[Supplied entries]
>>>
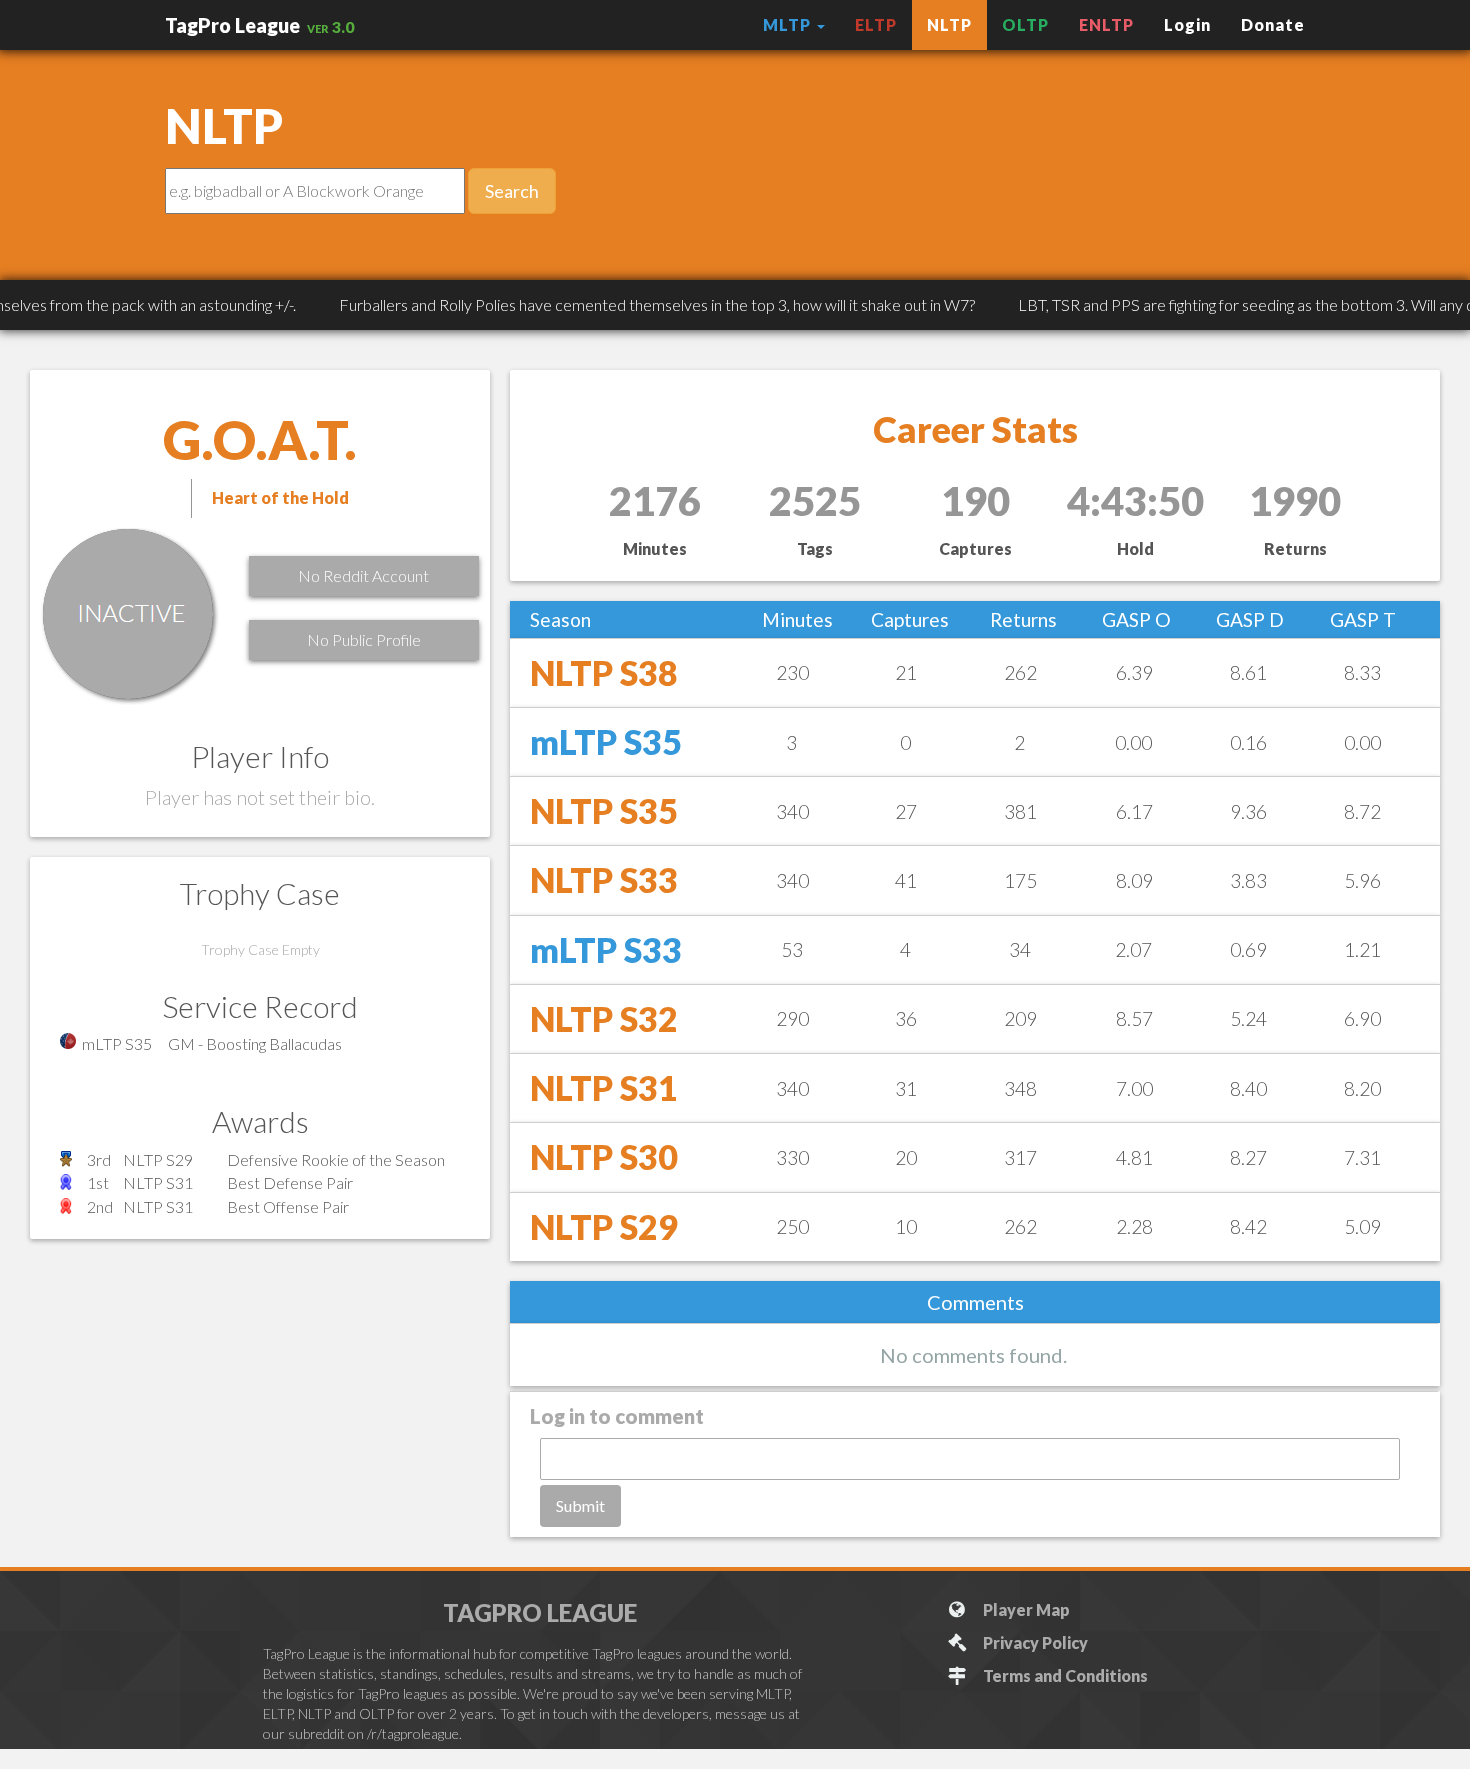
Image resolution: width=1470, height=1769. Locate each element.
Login (1187, 24)
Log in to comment (617, 1416)
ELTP (876, 24)
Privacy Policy (1032, 1642)
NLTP (949, 24)
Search (512, 191)
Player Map (1023, 1609)
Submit (580, 1505)
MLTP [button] (789, 24)
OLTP (1025, 24)
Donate (1273, 24)
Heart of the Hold (280, 497)
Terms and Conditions (1062, 1675)
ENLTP (1106, 24)
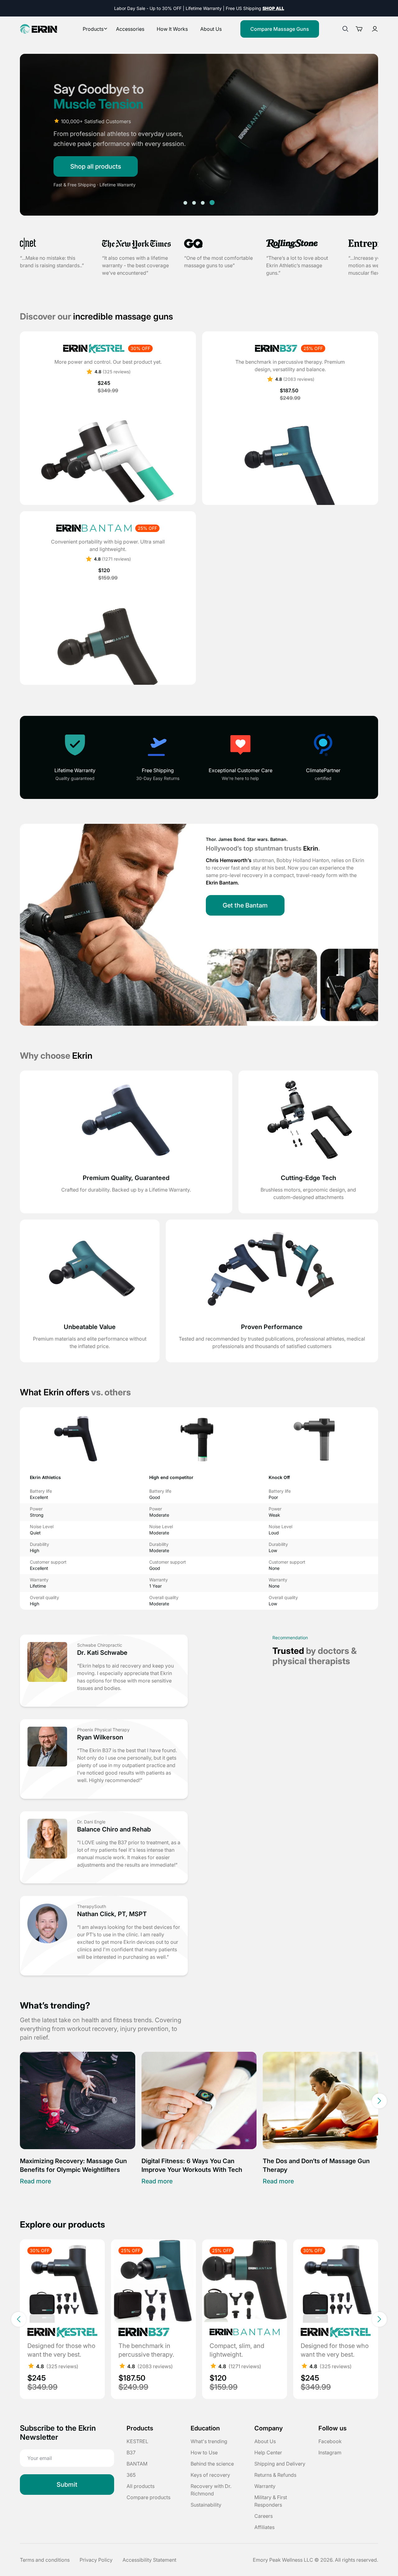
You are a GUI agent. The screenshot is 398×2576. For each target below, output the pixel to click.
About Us (211, 29)
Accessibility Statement (149, 2560)
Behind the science (212, 2464)
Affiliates (264, 2527)
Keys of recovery (210, 2475)
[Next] (379, 2100)
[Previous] (18, 2100)
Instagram (329, 2452)
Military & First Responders (270, 2501)
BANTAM (137, 2464)
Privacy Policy (96, 2560)
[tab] (185, 203)
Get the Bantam (245, 905)
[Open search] (345, 29)
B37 (131, 2452)
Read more (35, 2181)
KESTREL (137, 2441)
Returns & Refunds (275, 2475)
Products (93, 29)
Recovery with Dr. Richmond (211, 2490)
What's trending (209, 2441)
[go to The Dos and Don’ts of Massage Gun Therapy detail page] (320, 2100)
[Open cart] (361, 29)
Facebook (330, 2441)
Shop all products (95, 166)
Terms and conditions (45, 2560)
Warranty (264, 2486)
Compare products (148, 2497)
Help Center (268, 2452)
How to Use (204, 2452)
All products (141, 2486)
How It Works (172, 29)
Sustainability (206, 2505)
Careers (263, 2516)
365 (131, 2475)
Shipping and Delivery (279, 2464)
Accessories (130, 29)
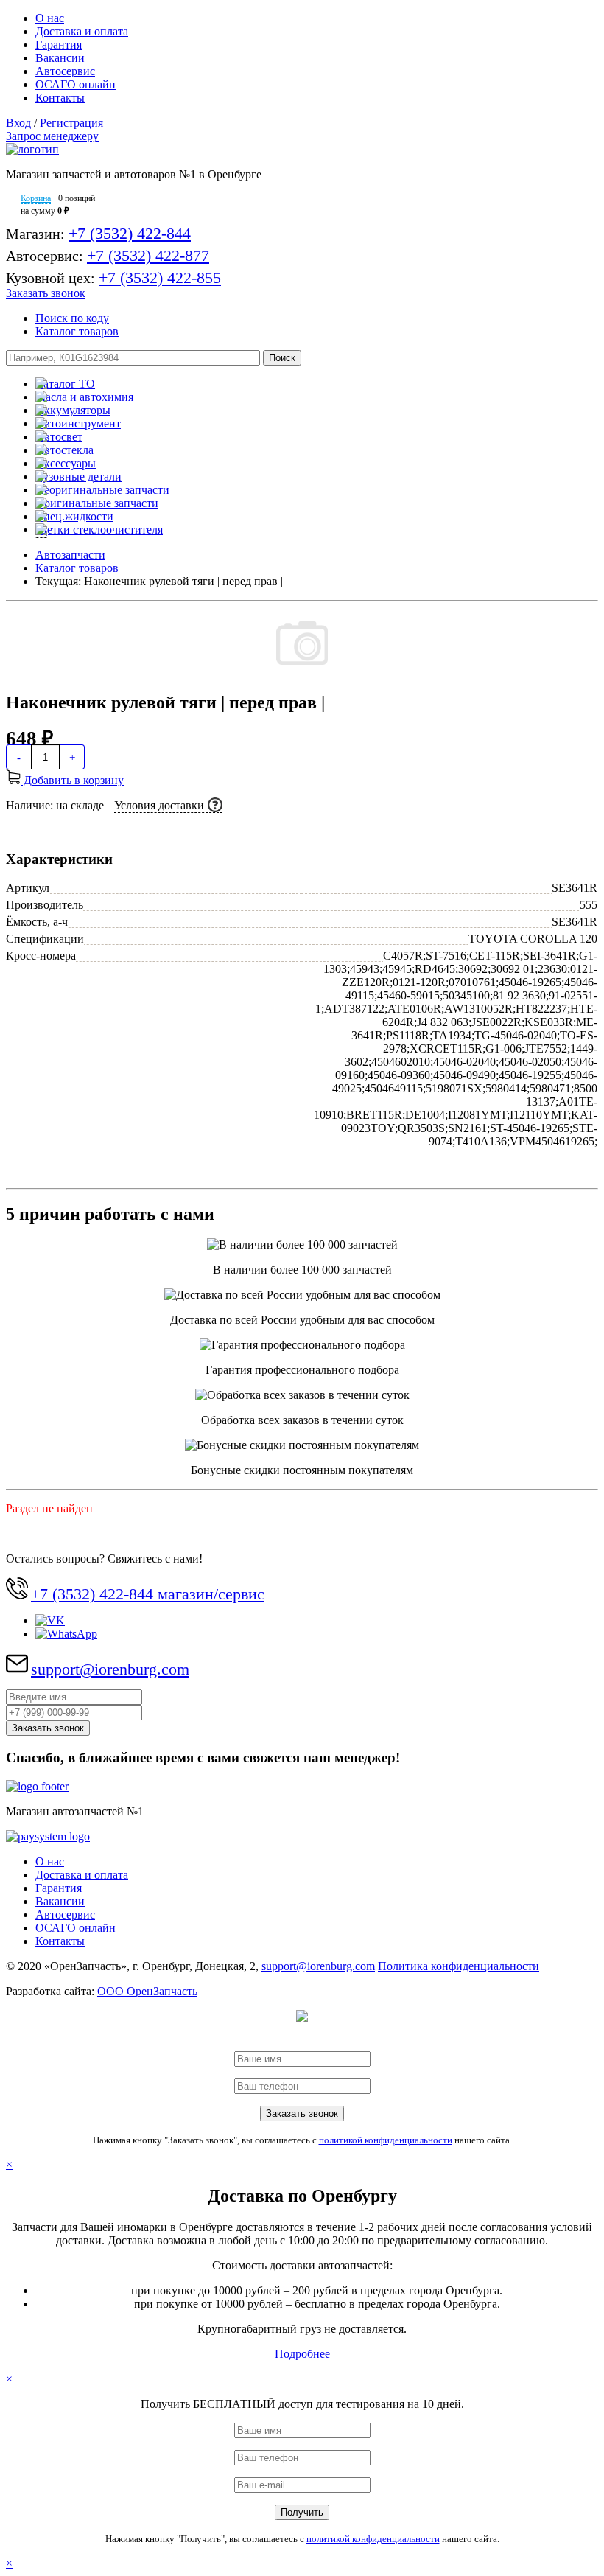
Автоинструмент (78, 423)
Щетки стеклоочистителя (99, 529)
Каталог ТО (65, 383)
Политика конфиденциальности (458, 1966)
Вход (18, 122)
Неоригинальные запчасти (102, 490)
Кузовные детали (78, 476)
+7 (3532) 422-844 (130, 233)
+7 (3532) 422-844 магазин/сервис (147, 1594)
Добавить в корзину (72, 780)
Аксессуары (65, 463)
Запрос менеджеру (52, 136)
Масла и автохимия (84, 397)
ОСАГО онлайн (75, 84)
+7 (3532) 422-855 (160, 277)
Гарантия (58, 44)
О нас (49, 18)
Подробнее (302, 2354)
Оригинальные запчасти (96, 503)
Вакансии (60, 58)
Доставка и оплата (81, 31)
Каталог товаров (77, 331)
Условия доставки (159, 805)
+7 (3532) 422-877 (148, 255)
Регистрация (71, 122)
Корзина (36, 198)
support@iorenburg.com (110, 1669)
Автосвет (58, 436)
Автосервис (65, 71)
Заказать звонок (45, 293)
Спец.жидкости (74, 516)
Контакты (60, 97)
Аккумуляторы (72, 410)
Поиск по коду (72, 318)
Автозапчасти (70, 554)
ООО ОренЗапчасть (147, 1991)
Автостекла (64, 450)
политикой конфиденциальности (385, 2140)
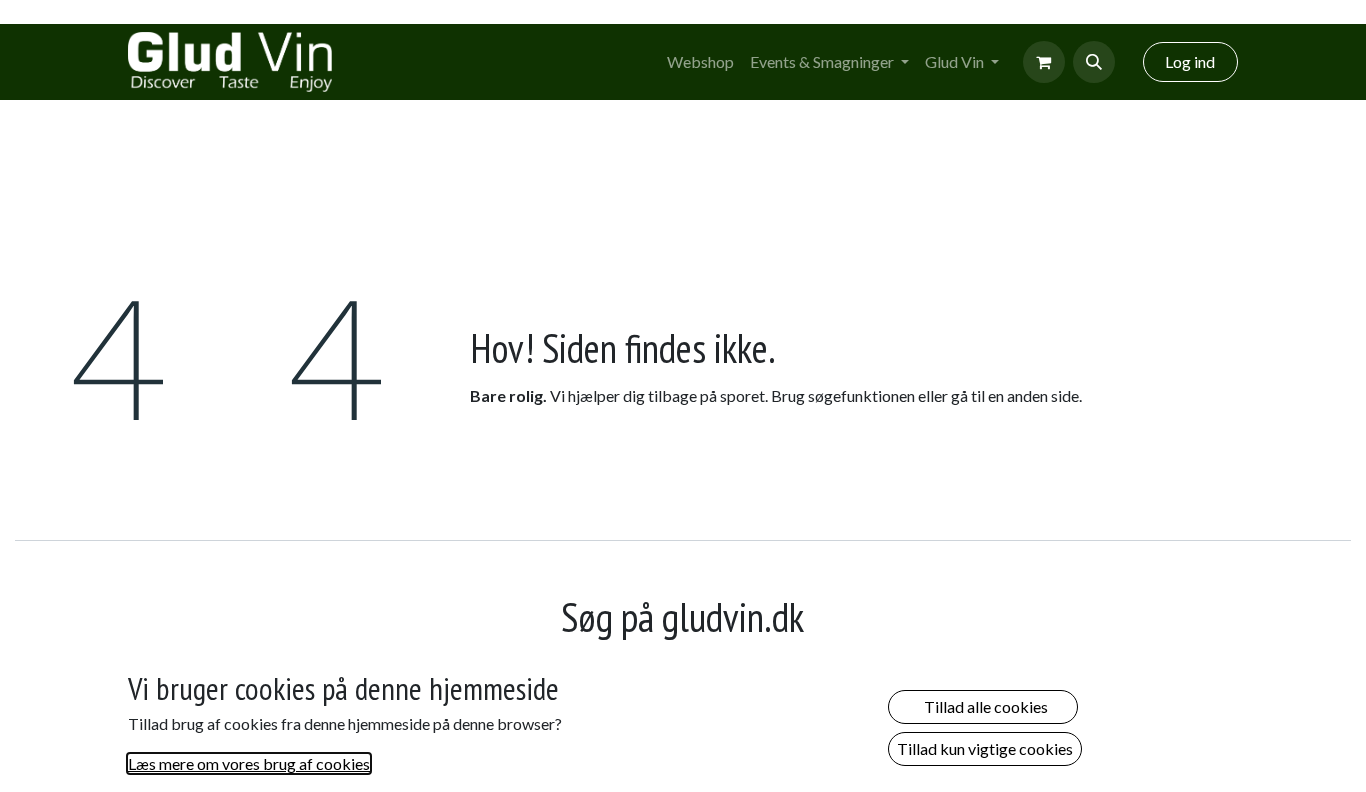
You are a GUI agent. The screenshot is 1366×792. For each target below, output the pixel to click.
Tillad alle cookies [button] (983, 706)
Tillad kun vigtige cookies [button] (985, 748)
<<<
[Requirement] Any pictures are to be skipped, and the lines from the beginning of the entries through the line with "MLTP [button] (789, 24)" copied exactly.

[Task output]
Image resolution: width=1470, height=1769. Locate each element.
Login (1187, 24)
Log in to comment (617, 1416)
ELTP (876, 24)
Privacy Policy (1032, 1642)
NLTP (949, 24)
Search (512, 191)
Player Map (1023, 1609)
Submit (580, 1505)
MLTP [button] (789, 24)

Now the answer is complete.